Ahmed Zoubaïr
Présentées par le ministère de l’Éducation nationale, du Préscolaire et des Sports comme la pierre angulaire de la réforme de l’école publique, les Écoles pionnières suscitent une vive controverse au sein même de la communauté éducative. Alors que ce dispositif est progressivement étendu à l’échelle nationale, des enseignants, des chefs d’établissement ainsi que des cadres du ministère exprimeraient des réserves sur son fonctionnement et ses effets pédagogiques.
Selon plusieurs sources concordantes, ces interrogations iraient au-delà des simples débats professionnels. Certains responsables de l’Éducation nationale auraient ainsi fait le choix, à titre personnel et en tant que parents, de retirer leurs propres enfants des Écoles pionnières pour les réinscrire dans des établissements publics suivant le cursus classique. Un geste interprété par certains observateurs comme le signe d’un malaise croissant autour de ce modèle, même si aucune donnée officielle ne permet d’en mesurer l’ampleur.
D’après une source médiatique, les critiques viseraient principalement la philosophie pédagogique adoptée dans ces établissements. Celle-ci reposerait sur des méthodes d’enseignement fortement structurées et standardisées, laissant, selon ses détracteurs, une marge limitée à l’initiative pédagogique des enseignants et à la prise en compte des spécificités de chaque élève. Les détracteurs du dispositif estiment également que l’accent mis sur le soutien des élèves en difficulté ou de niveau intermédiaire se ferait au détriment des profils les plus performants. Selon eux, cette approche conduirait à un ralentissement du rythme d’apprentissage de l’ensemble de la classe, les enseignants étant amenés à adapter leur progression aux besoins des élèves les plus fragiles.

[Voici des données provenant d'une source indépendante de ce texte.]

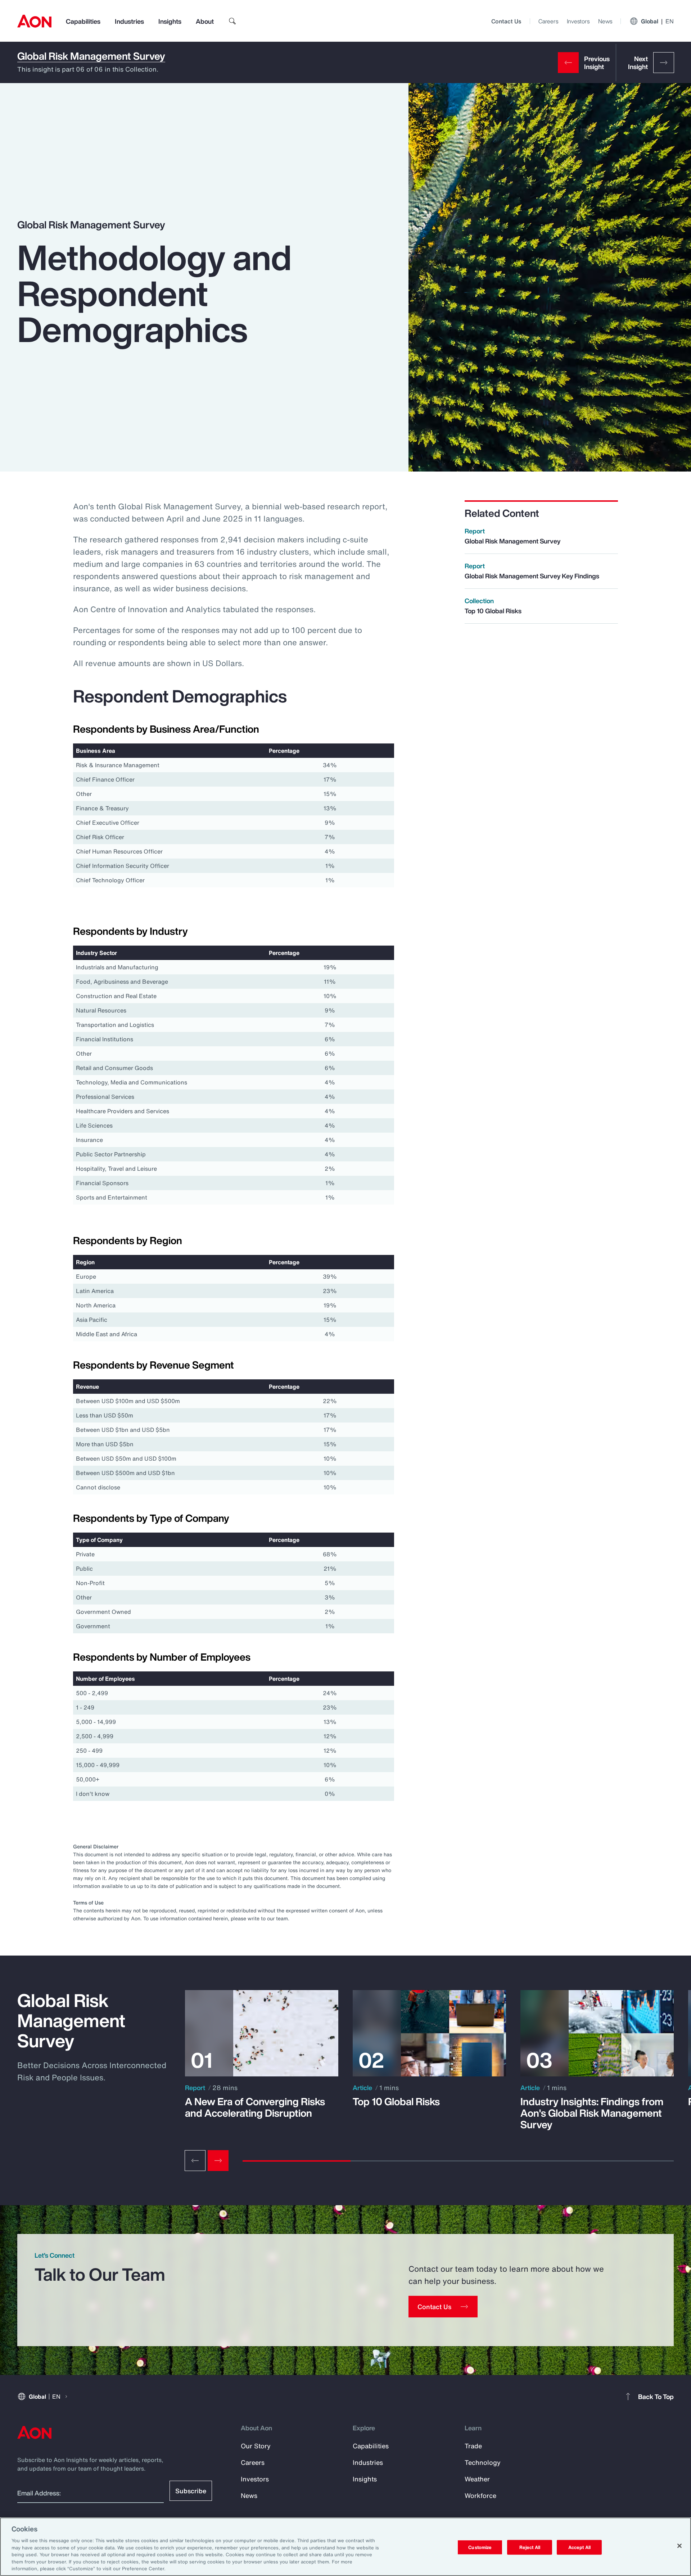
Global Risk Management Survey (91, 56)
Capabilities (83, 21)
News (605, 21)
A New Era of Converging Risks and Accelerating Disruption (255, 2107)
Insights (169, 21)
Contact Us (506, 21)
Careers (548, 21)
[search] (232, 21)
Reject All (529, 2547)
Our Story (256, 2445)
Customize (480, 2547)
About (205, 21)
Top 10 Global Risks (396, 2101)
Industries (129, 21)
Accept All (579, 2547)
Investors (578, 21)
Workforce (480, 2495)
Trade (473, 2445)
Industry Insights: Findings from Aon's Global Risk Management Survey (591, 2113)
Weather (477, 2479)
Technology (483, 2462)
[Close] (679, 2546)
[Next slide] (218, 2161)
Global (657, 21)
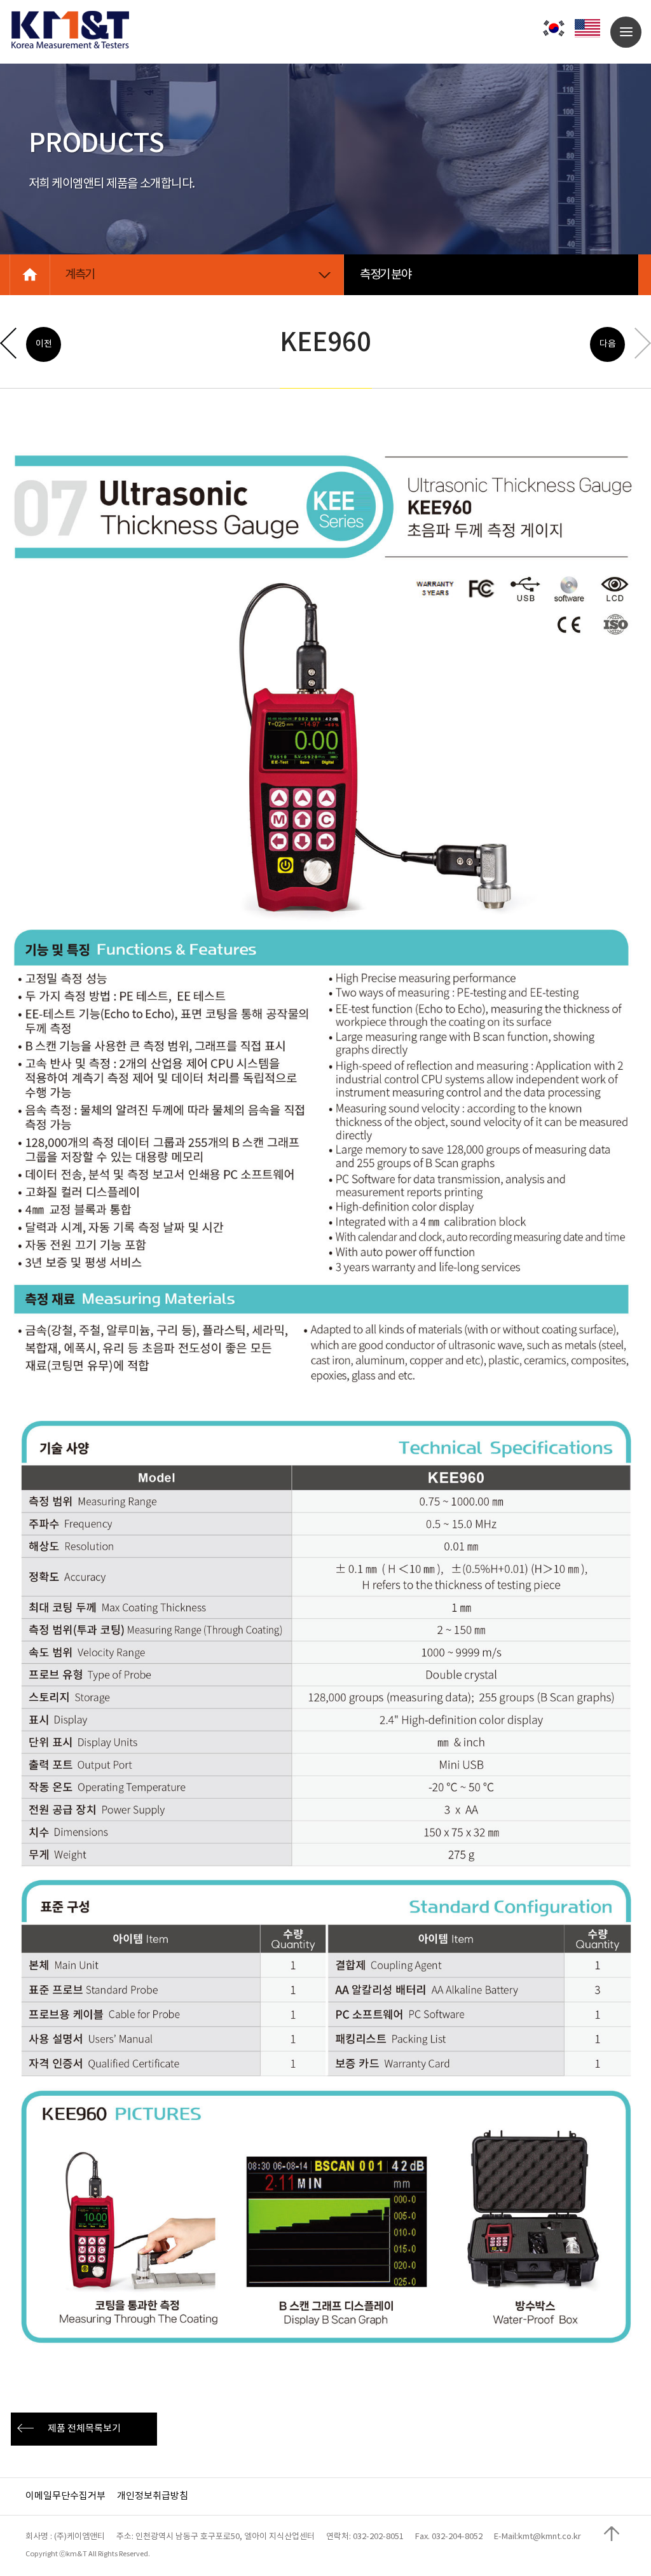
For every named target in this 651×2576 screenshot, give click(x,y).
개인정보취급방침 (152, 2496)
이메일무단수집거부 (65, 2496)
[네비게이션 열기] (625, 32)
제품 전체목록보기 (84, 2428)
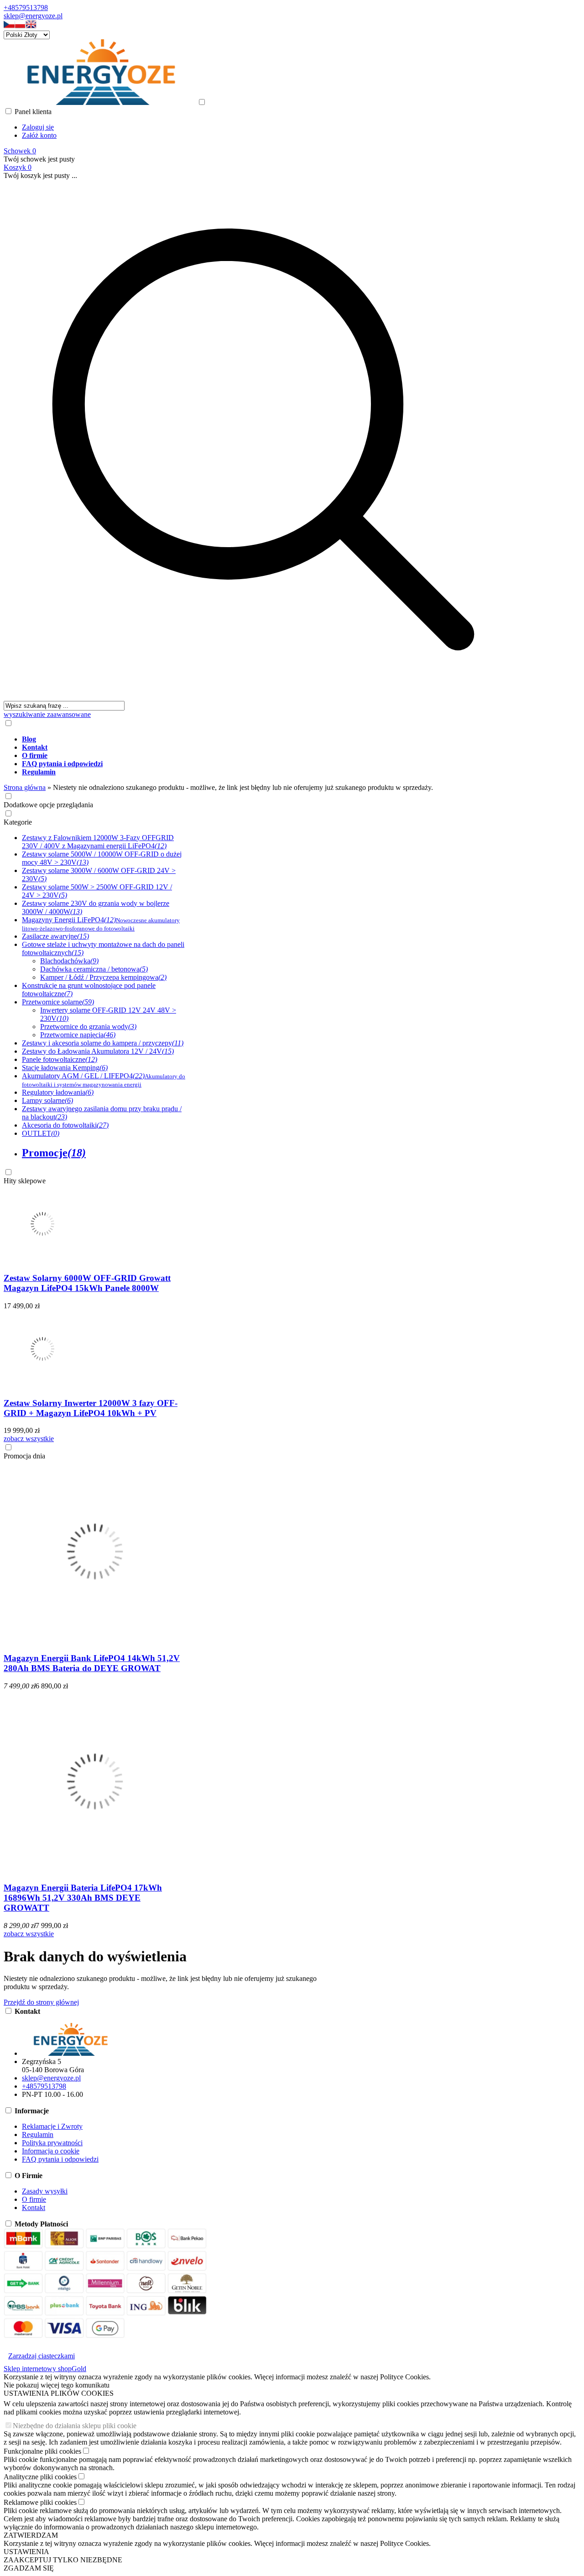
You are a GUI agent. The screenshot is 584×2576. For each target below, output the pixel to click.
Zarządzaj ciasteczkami (41, 2356)
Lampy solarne (47, 1100)
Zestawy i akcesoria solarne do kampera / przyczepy (102, 1043)
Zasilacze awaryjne (55, 936)
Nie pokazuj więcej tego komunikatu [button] (57, 2385)
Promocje (54, 1153)
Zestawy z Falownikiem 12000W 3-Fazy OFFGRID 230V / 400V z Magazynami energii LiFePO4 (98, 842)
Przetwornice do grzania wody (88, 1026)
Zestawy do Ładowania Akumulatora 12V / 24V (98, 1051)
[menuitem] (272, 739)
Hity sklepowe (25, 1181)
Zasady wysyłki (45, 2191)
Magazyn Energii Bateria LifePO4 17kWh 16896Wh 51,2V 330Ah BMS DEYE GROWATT (83, 1897)
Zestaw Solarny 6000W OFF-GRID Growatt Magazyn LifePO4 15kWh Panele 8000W (87, 1283)
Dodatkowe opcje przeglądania (48, 805)
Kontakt (33, 2207)
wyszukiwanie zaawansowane (47, 714)
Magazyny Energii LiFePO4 (101, 924)
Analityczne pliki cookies (40, 2477)
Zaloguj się (38, 127)
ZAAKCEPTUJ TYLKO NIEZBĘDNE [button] (63, 2560)
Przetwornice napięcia (77, 1035)
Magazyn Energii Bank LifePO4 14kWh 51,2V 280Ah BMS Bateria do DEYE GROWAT (92, 1663)
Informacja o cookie (50, 2151)
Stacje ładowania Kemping (65, 1067)
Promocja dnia (24, 1456)
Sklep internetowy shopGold (45, 2368)
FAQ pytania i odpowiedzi (60, 2159)
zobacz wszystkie (29, 1438)
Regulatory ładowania (58, 1092)
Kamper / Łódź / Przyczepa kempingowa (103, 977)
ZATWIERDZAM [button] (31, 2535)
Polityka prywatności (52, 2143)
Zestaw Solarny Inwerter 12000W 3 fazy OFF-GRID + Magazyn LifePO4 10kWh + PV (90, 1408)
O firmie (34, 2199)
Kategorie (18, 822)
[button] (9, 26)
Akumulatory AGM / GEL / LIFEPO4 (103, 1080)
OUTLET (40, 1133)
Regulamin (37, 2134)
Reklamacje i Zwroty (52, 2126)
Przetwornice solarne (58, 1002)
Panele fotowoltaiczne (59, 1059)
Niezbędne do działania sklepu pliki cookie (74, 2426)
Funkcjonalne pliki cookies (42, 2451)
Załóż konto (39, 135)
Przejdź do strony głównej (41, 2002)
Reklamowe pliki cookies (40, 2502)
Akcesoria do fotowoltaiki (65, 1125)
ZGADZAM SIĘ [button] (29, 2568)
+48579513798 (26, 7)
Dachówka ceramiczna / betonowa (94, 969)
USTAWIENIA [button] (26, 2551)
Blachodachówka (69, 961)
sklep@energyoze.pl (33, 16)
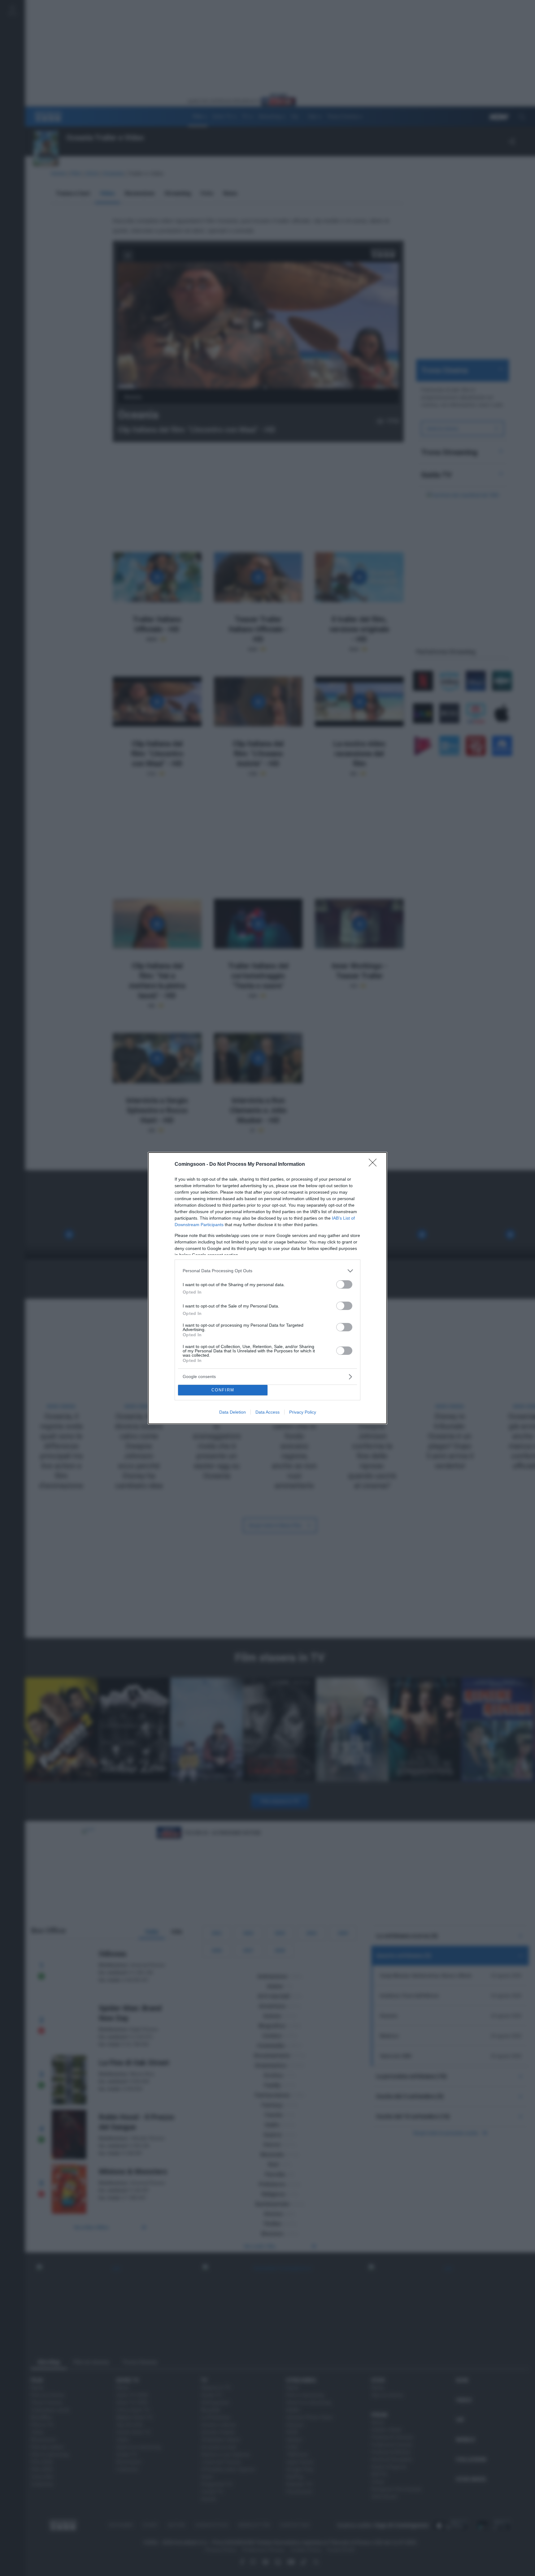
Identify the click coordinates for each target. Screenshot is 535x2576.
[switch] (344, 1284)
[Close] (375, 1164)
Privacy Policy (302, 1412)
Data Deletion (232, 1412)
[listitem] (267, 1271)
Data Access (267, 1412)
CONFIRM (222, 1390)
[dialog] (267, 1288)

Les apprenants les plus avancés risqueraient ainsi de ne pas être suffisamment stimulés, ce qui pourrait engendrer une forme de démotivation ou d’ennui. Parmi les autres points de discorde figurent également les modalités d’évaluation.
Le recours accru aux outils numériques et aux évaluations standardisées fait l’objet de critiques de la part de certains professionnels, qui s’interrogent sur leur capacité à mesurer de manière fine les compétences réelles des élèves ainsi que sur leur impact sur les pratiques pédagogiques. Ces réserves émergent à un moment particulièrement sensible. Après une première phase expérimentale menée dans plusieurs centaines d’établissements, le ministère a décidé d’accélérer le déploiement du dispositif. La création des Collèges pionniers marque ainsi une nouvelle étape de cette réforme, avec l’ambition d’étendre progressivement ce modèle à l’ensemble du système éducatif public.
Déperdition scolaire
Pour le ministère, cette stratégie demeure un levier essentiel de la transformation de l’école marocaine. Les Écoles pionnières, désormais relayées par les Collèges pionniers, visent à renforcer les apprentissages fondamentaux, améliorer la maîtrise des compétences de base, réduire les disparités scolaires et lutter contre le décrochage. Les responsables du département mettent en avant des indicateurs qu’ils jugent encourageants, faisant état d’une amélioration des acquis des élèves et d’un recul de la déperdition scolaire dans les établissements concernés.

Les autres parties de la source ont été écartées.